Okay, now that you’ve clicked through, here’s my first issue. What triggers Jace to confront him is that Jace hits his own girlfriend in instinctual rage, and he sees what kind of person he’s turning into. So confronts dad, which ends badly and Jace leaves. Jace’s violence has a very different character than his father’s. Jace is emotional, losing control momentarily. It’s opportunistic. Walter Witherspoon’s violence, while very angry, is calculating. He plans his attacks. He maintains them for days.

This isn’t wrong, but it feels incomplete, particularly in comparison. Because this is told from Jace’s perspective, we get to see his thinking as he goes through this. But even with Christian, a reader can see his struggles with anger and judgement from the outside of his head. But the perspective on Judge Witherspoon’s thought processes isn’t visible. Does he just like causing pain? Is it that he does not know how to assert control in other ways? The violence I’ve had experience with always had an element of emotional loss of control, which isn’t apparent for Daddy Witherspoon. Every other character gets his or her motivations told or shown, except him, and he acts in ways I don’t understand. Which isn’t to say he’s wrong written. Just that he’s somewhat of a cipher. Perhaps a re-read would expose some more subtle things to me. Perhaps in time.

The second item which causes me some pause is the ending. Parts of the resolution seem conveniently timed as if this were an A.B.C. After School Special that needs to wrap everything up neatly by the top of the hour. Again, it’s not wrong exactly. That Jace and Christian appear to have near simultaneous epiphanies (thankfully not of the reverse your life instantly variety) at the same time is fairly pat. Perhaps one of Jace or Christian to have his realization a few chapters earlier. Something to make the end less of a simultaneous climax. The end would then be just as nuanced as the rest of the book was.

I love that Avasthi’s characters weren’t able to save their mother. I wasn’t sure whether to expect a horrible ending where one or all three of the Witherspoons incur the wrath of Judge Witherspoon in horrific fashion, or a happier ending where they get mom away in an ugly but successful fashion. I knew not to expect an epiphany from mom after which the three would ride off into the sunset leaving their abusive father behind. That would have been cheap. I read with clenched gut the last few chapters, worried for what might happen to the brothers.
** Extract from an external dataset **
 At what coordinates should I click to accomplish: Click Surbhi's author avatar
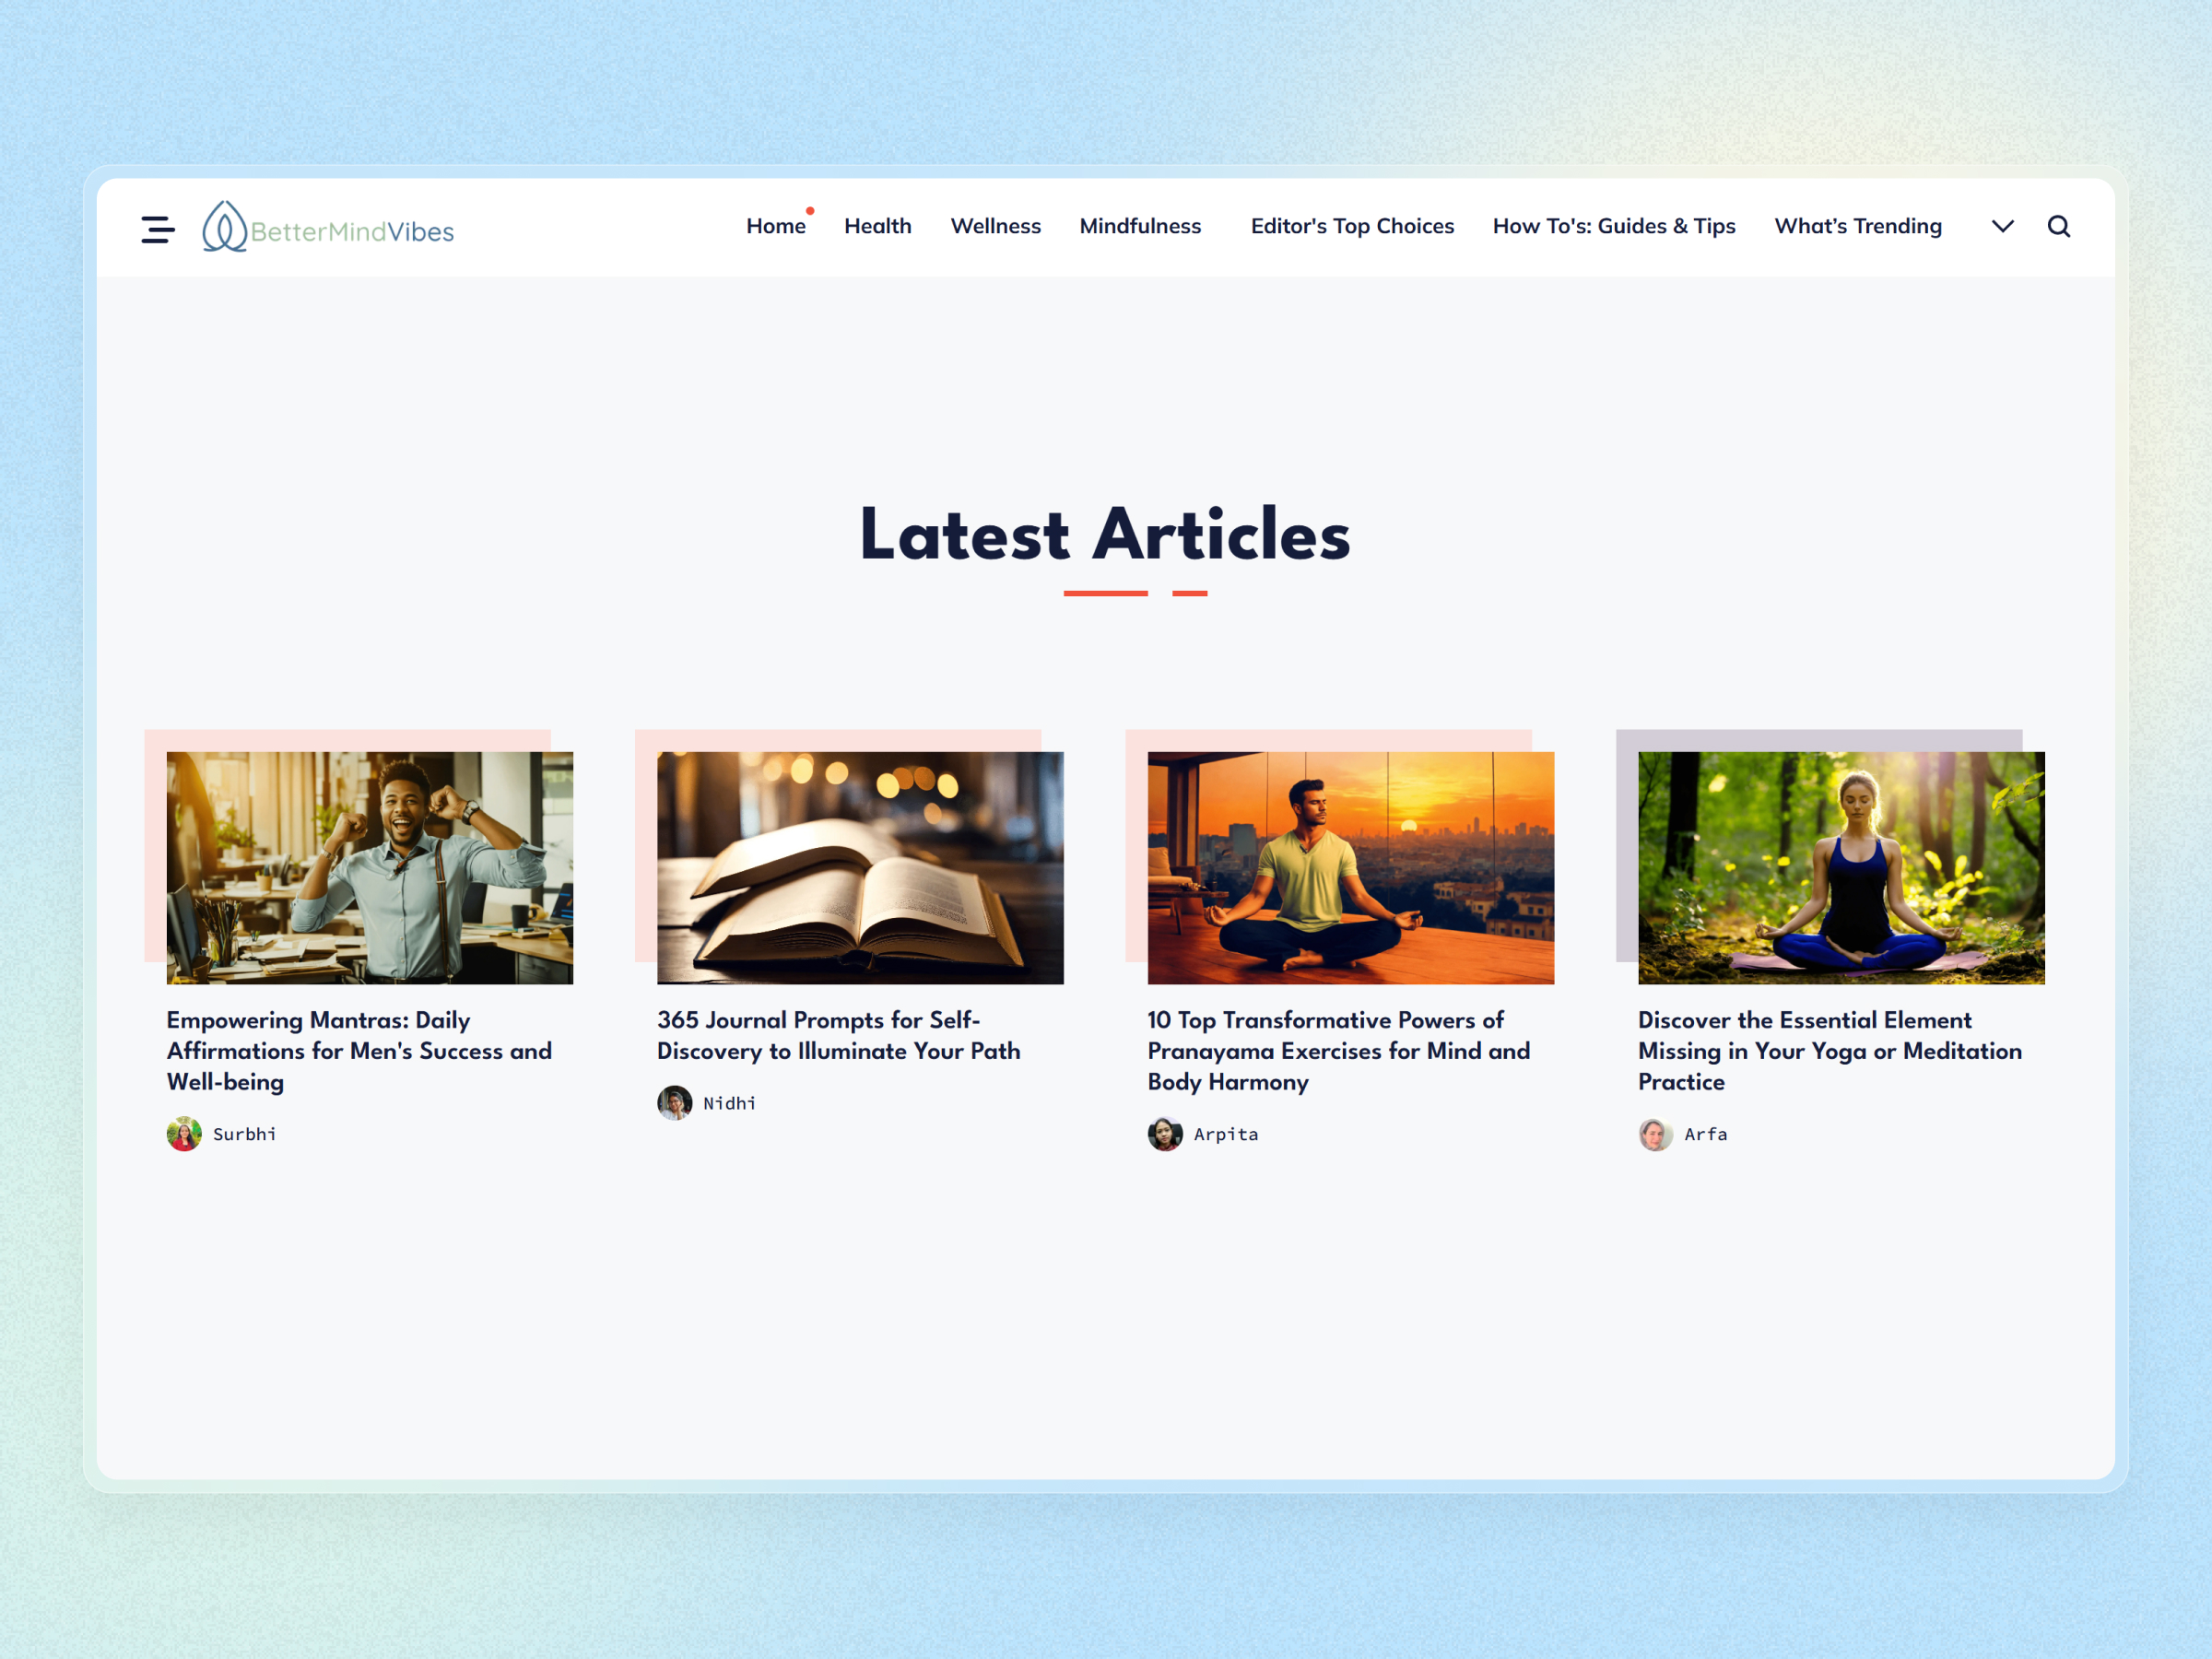point(183,1134)
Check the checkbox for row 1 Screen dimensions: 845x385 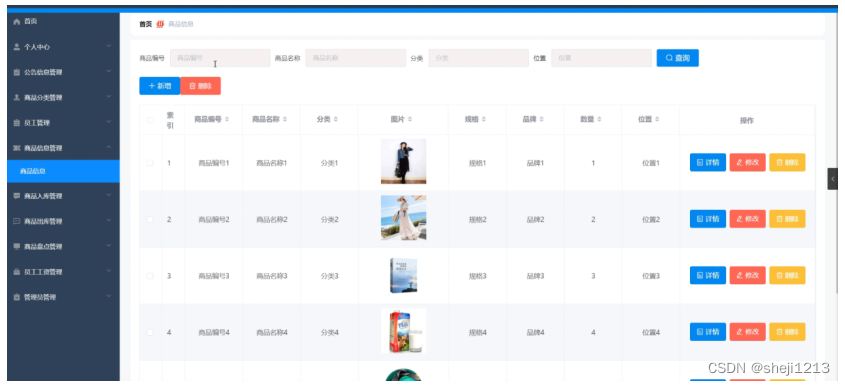[150, 163]
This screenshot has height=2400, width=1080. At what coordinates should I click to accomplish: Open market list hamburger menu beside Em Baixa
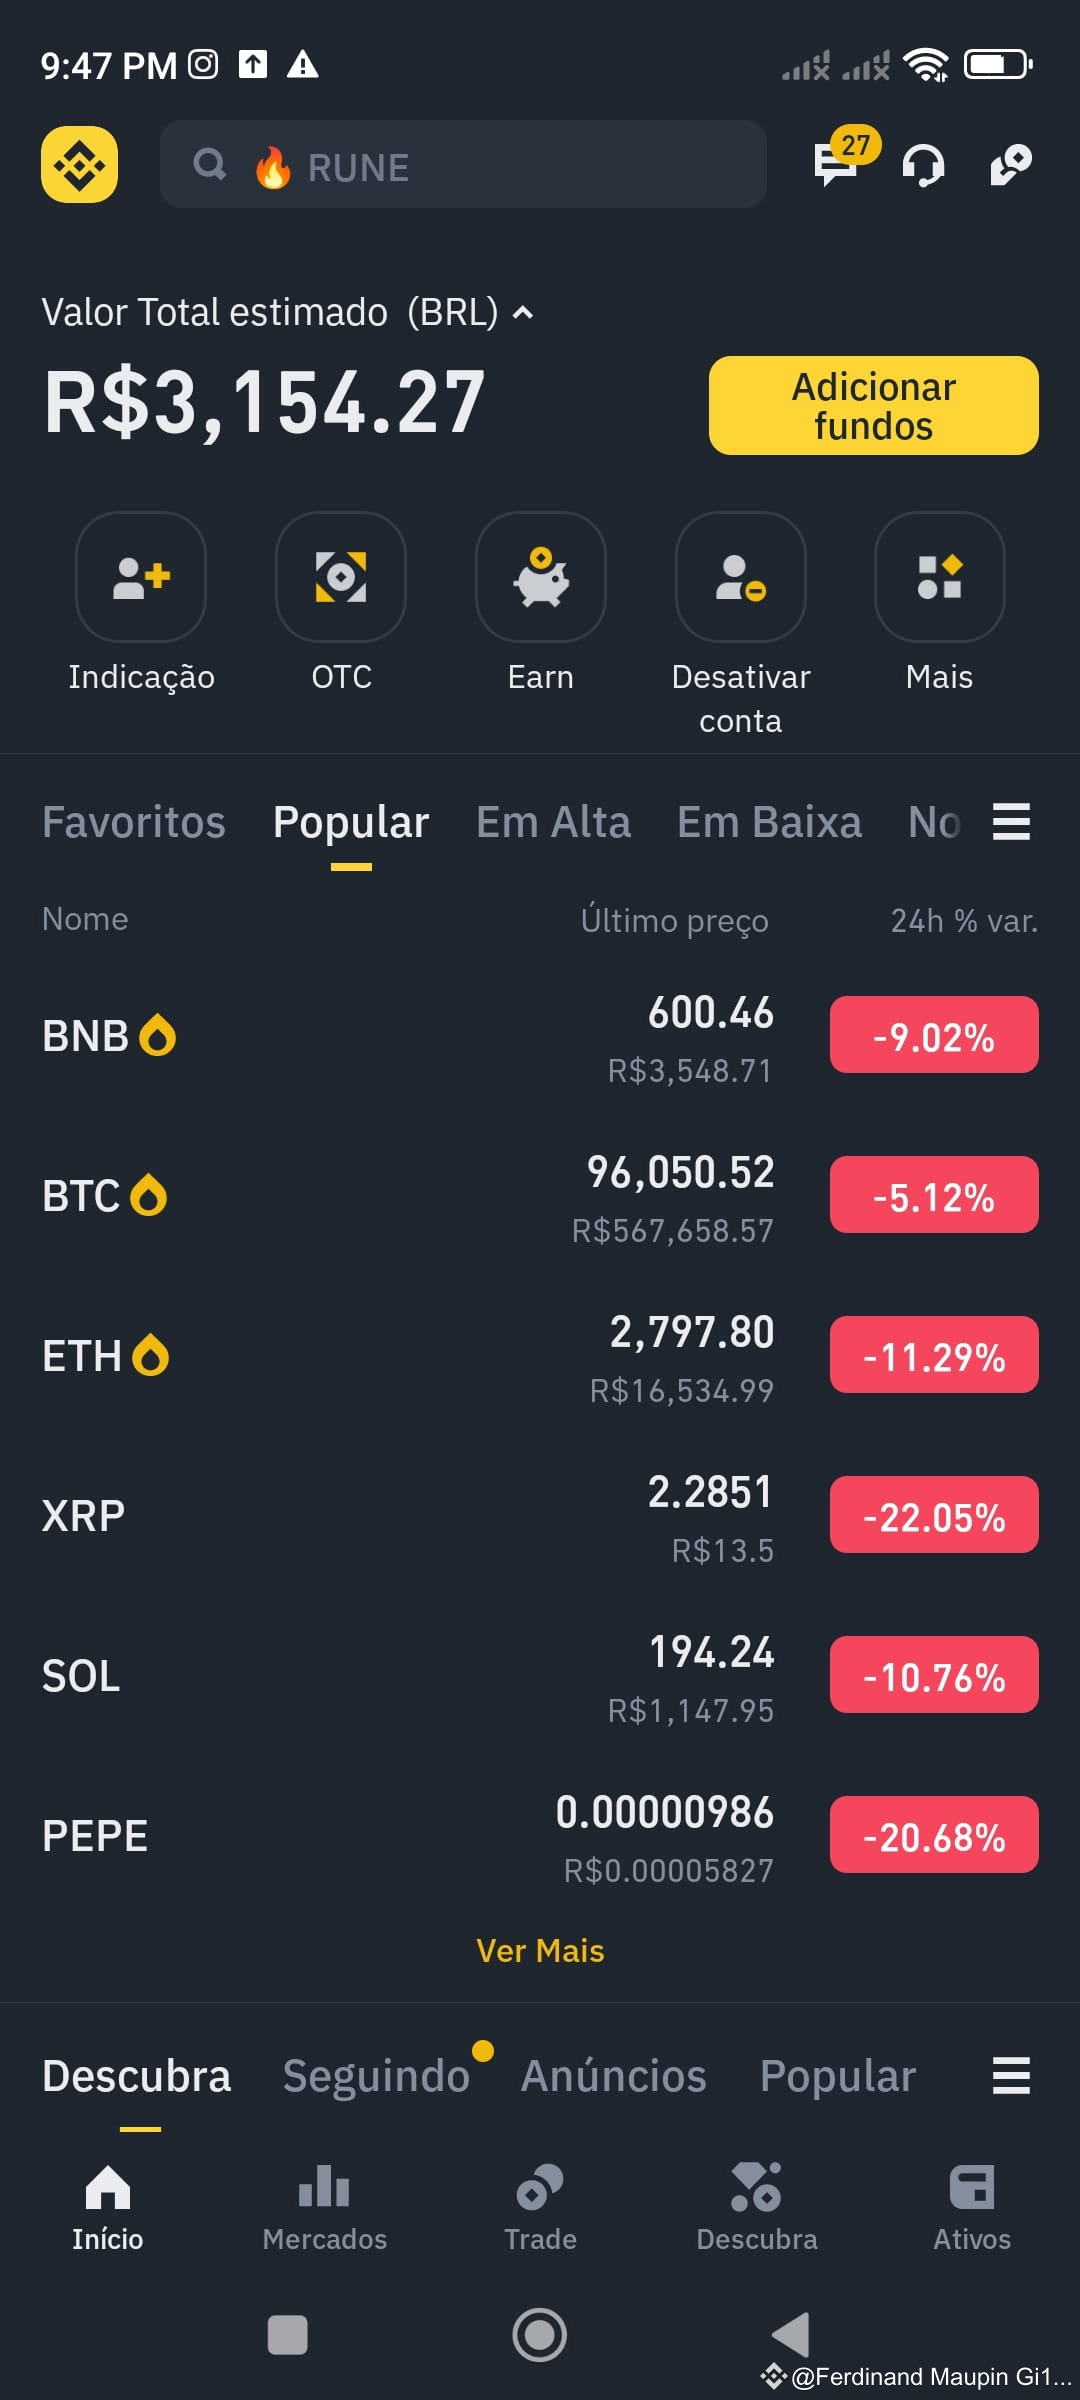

I’m also thrilled that the attempted extraction of their mother from father’s clutches is not the climax of the book. That pinnacle would only have been appropriate were the point of the book about escaping abuse. It is not. It’s about the aftermath of abuse, and so it’s perfect mother’s freedom be merely a (big) step in the lives of her sons. It’s a MacGuffin. A highly tied in to the nature of the quest MacGuffin, but a MacGuffin nonetheless. This is good.